The first thing to remember about STDs is not to freak out.
STDs are serious, but until you’ve walked into a clinic and gotten tested, you do not know that you have one. So, if you’ve had a scare — like a partner disclosing to you too late, or not being strict about using a condom — the first step is to call a doctor or clinic, and make an appointment to get a test.
Many of the lesser-known symptoms of certain STDs can also be signs of something else, like endometriosis or even a urinary tract infection, so don’t go jumping to conclusions. But be vigilant when it comes to protecting yourself and taking care of your body — it’s the only one you have! Here are some things to look out for that could be an STD symptom.
1. A really strong vaginal odor.
Our vaginas are beautiful and complex, and this includes the way they smell. It’s totally normal if your vagina smells different throughout your menstrual cycle — there’s supposed to be a smell! But if you’re noticing your own vaginal odor is particularly strong, something could be up. It’s not the end of the world, it could be something as common as bacterial vaginosis, which occurs when the bacteria in one’s vagina isn’t balanced. An STD test and a visit to an OB-GYN will soothe your fears.

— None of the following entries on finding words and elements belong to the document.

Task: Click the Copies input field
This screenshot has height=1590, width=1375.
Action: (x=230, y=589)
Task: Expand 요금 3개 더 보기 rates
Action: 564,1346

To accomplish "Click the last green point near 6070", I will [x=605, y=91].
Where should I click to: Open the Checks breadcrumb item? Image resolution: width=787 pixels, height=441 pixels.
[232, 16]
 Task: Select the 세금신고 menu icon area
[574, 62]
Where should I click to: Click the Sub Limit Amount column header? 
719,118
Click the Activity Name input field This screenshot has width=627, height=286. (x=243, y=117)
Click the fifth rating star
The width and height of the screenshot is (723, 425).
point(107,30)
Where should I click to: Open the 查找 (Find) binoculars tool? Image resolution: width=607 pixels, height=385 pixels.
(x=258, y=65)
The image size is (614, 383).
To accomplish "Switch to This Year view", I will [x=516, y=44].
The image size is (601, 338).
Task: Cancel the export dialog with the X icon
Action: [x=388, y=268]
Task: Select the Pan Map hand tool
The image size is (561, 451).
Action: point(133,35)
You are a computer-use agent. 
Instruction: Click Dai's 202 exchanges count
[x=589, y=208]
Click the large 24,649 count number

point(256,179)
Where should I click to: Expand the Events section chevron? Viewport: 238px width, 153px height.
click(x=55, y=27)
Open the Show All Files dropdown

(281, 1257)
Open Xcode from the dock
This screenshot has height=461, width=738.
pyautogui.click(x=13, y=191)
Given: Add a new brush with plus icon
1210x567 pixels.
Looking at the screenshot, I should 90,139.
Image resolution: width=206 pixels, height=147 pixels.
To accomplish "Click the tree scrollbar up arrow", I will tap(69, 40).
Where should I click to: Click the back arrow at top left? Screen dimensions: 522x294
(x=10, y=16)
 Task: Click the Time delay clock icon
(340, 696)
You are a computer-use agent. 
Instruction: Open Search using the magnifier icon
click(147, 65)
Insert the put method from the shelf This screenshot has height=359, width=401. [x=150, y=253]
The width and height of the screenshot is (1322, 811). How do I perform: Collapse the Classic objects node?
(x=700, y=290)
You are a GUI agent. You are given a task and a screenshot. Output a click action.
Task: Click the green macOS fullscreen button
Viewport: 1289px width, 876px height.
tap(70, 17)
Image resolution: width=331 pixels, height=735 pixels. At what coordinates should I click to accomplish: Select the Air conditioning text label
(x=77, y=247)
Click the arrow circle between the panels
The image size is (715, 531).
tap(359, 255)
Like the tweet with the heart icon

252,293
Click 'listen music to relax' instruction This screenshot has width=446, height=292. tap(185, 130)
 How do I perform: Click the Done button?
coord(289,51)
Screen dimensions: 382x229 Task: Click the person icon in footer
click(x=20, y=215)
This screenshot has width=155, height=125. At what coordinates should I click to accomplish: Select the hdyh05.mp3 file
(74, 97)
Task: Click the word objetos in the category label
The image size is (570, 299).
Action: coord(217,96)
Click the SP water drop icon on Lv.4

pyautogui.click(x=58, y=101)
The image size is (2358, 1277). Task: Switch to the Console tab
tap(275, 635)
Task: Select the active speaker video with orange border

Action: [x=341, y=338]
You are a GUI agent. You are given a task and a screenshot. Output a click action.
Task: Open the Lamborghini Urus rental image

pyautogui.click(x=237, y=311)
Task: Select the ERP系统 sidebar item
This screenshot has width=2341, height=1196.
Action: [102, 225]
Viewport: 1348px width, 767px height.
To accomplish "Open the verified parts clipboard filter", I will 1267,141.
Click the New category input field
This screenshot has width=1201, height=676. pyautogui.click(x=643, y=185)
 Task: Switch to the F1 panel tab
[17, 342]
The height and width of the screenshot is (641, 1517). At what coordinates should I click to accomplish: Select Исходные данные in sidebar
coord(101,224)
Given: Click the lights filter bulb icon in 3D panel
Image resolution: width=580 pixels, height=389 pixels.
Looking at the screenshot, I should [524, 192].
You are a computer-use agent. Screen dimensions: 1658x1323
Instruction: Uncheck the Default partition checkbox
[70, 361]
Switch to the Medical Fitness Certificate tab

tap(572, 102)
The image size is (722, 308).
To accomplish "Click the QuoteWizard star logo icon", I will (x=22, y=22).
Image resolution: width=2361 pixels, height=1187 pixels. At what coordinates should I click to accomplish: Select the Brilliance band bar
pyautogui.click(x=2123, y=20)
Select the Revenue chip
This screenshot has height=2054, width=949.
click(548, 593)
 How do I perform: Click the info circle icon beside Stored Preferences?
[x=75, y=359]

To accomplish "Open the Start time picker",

2. If you feel crazy fatigued all the time.
Being fatigued is way different than being just tired. Fatigue is more consistent and makes moving around or just *being* feel impossible, like when you have a really high fever. If you feel fatigued, there are tons of things it could be, so get to a doctor and have them look at all of your symptoms together along with getting an STD test. Fatigue can occur when your immune system’s being attacked, which can happen when you’re dealing with HPV, HIV, or really, most STDs.
3. If you notice a persistent, pimply rash.
Rashes are never great, in general. But some lesser thought of STDs, like scabies (which can also be passed through non-sexual skin contact) show up in the form of an itchy, pimply rash. It doesn’t even have to be around your genitals — scabies can show up around your nipples, wrists, or other parts of your body. Go get an STD test, and then go to the dermatologist.
4. If you’re experiencing any pain during sex.
You shouldn’t be experiencing any pain during sex, but if it hurts (and not in a sort of kinda good way), you should go get checked out. Pain during sex is a symptom of many STDs for women, or it could be fibroids or something else. See your gyno.
5. If you’re bleeding between periods.
Bleeding in between periods is something you definitely want to talk to your doctor about, no matter what. But when you do that, they should propose a gonorrhea test or full STD work up since it’s one of the symptoms women might notice first and not pick up. The trick is to catch it early, since most types can be cured with treatment, according to the CDC, but it can get dangerous as it progresses.
6. If you’re peeing (or just feel the urge to) way more than usual.
An urge to urinate frequently is a symptom of many STDs, from herpes to chlamydia. So when you tell your doctor this is happening, make sure they’re listening and giving you a chance to opt in for some bloodwork.